Não é uma crítica ou um julgamento! É ainda uma constatação, estes mesmos pais, quando são encaminhados para programas de desenvolvimento de liderança em suas organizações, passam por estes questionamentos:
- Tudo isto vale a pena?
- E minha qualidade de vida?
- Quanto usufruo, com minha família de todos os bens que acumulei?
- Quanto tempo viverei?
- Como estes bens serão utilizados quando eu não estiver mais aqui?
- Como serei lembrado quando não estiver mais aqui?
- Serei lembrado?
Ainda há um tanto de empresas e executivos (as) sendo levados a trabalhar suas questões de valores, virtudes, espiritualidade, liderança holística, resgate da criança interior....
Precisamos parar de matar a criança que temos dentro de casa, precisamos parar de privar a infância da criança.
Os jovens no Brasil, depois de um ensino médio medíocre, seja particular ou público, medíocre de conteúdo, nem estou entrando no mérito da qualidade, medíocre porque a criança tem que decorar uma infinidade de coisas que jamais utilizará na vida, inclusive profissional, principalmente dependendo da área em que for atuar, mas se ela não se SUBMETER a todo este absurdo de conteúdo não terá uma oportunidade de correr na maratona cruel dos vestibulares.
Jovens estudando 8, 12, 15 horas por dia, para o vestibular, tentando DECORAR a maior quantidade possível deste conteúdo medíocre para prestar horas desumanas de provas, porque se não for assim ele não está adequado a esta sociedade.
E como é solitária a posição de quem não está adequado.

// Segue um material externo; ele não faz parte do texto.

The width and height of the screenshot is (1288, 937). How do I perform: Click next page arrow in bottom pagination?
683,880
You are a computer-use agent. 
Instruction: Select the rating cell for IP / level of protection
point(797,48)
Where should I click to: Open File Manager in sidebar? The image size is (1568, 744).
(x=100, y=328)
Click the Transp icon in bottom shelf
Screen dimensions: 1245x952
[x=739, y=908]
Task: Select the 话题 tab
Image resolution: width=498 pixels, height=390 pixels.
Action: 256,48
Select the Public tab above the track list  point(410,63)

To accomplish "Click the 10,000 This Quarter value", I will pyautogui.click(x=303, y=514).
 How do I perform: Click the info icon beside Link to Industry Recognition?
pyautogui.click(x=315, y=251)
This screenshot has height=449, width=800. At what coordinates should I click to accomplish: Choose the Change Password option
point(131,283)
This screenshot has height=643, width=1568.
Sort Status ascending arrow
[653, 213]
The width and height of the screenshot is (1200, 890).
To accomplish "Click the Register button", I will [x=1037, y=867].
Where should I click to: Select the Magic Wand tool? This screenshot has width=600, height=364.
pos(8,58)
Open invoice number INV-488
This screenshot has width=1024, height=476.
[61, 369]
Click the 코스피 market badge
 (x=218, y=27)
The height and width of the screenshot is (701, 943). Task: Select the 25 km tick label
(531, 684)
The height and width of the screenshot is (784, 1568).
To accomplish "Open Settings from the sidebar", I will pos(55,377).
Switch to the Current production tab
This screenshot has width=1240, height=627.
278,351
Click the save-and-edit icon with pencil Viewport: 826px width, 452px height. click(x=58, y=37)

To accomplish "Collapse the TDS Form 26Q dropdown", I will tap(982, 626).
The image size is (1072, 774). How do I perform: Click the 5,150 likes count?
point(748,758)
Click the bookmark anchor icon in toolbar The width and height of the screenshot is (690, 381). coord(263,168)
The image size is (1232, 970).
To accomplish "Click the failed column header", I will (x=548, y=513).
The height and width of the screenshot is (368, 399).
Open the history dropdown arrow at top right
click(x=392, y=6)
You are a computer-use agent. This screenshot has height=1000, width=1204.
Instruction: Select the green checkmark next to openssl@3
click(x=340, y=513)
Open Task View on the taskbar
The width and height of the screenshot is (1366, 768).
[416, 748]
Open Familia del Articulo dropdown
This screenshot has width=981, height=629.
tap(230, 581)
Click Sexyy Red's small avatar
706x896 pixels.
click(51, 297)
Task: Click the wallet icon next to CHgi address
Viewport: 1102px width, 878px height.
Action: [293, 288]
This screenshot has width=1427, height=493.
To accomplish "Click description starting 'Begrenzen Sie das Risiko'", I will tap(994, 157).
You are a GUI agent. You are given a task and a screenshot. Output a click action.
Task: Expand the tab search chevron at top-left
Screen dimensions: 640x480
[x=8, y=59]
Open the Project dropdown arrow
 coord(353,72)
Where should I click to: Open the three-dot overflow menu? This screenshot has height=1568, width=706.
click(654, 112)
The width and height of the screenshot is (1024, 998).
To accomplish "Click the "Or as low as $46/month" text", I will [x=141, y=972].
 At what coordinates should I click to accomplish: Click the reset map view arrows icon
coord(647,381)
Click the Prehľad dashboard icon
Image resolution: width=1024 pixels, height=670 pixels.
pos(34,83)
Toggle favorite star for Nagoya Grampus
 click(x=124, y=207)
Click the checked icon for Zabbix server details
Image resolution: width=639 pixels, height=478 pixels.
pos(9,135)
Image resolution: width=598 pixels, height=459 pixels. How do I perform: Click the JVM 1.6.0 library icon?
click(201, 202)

De quem tem coragem como minha linda filha de admitir que não vê sentido em tudo isto. E ser questionada, em público, por uma coordenadora pedagógica cheia de boas intenções, completamente focada no “objetivo” de sua escola em formar “prestadores de vestibular”.
E não importa se este jovem, na minha opinião uma criança ainda, de 16, 17, 18 anos, não sabe ao certo o que vai fazer. Ele ou ela tem que se enquadrar e ai vale qualquer curso. Claro se for Engenharia, Direito, Medicina, tanto melhor. Ainda vivemos nesta era em que o que vale é o status do curso, afinal em nossos círculos de amigos é preciso ter o que contar.
Sim... é uma crítica ácida e talvez cruel, mas não se compara a crueldade a que submetemos nossos jovens.
Será que apoiar estas criaturas a descobrirem “fazendo”, “pesquisando”, “experimentando” sua vocação não será um investimento melhor e então o curso virá naturalmente, me parece que o caminho deveria ser o contrário.
Tenho atendido jovens tão perdidos com estas questões, e tão ávidos de atender as expectativas de Pais, Avós, Sociedade, jovens tão infelizes, desanimados, cansados tão cedo.
O caminho desta reflexão ainda é muito solitário, é uma luta contra o “status quo” e é preciso acreditar que “não é porque tudo mundo faz deste jeito, que este é o melhor caminho”. Não se trata de certo ou errado, mas quem sabe aceitar o convite a observação de se desta forma estamos gerando felicidade e se teremos condições de lá na frente falar para estas crianças resgatarem a criança que ajudamos a matar dentro delas.